■ INFORMATION ■
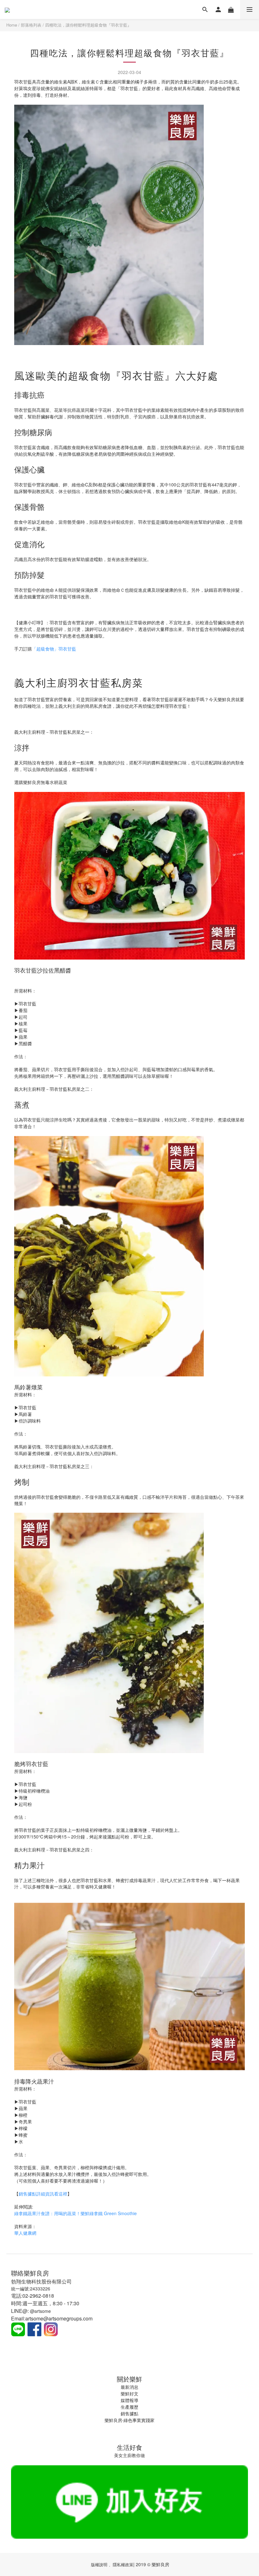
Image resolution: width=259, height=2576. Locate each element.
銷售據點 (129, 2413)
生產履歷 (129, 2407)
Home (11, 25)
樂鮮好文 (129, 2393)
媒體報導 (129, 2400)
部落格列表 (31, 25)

■ THE PROBLEM ■
Every entry above is to be transcribed exactly, with all pictures left out.

■ RESULT BELOW ■
Image resolution: width=259, height=2576. Locate each element.
銷售據點 (129, 2413)
生產履歷 (129, 2407)
Home (11, 25)
樂鮮好文 (129, 2393)
媒體報導 (129, 2400)
部落格列表 (31, 25)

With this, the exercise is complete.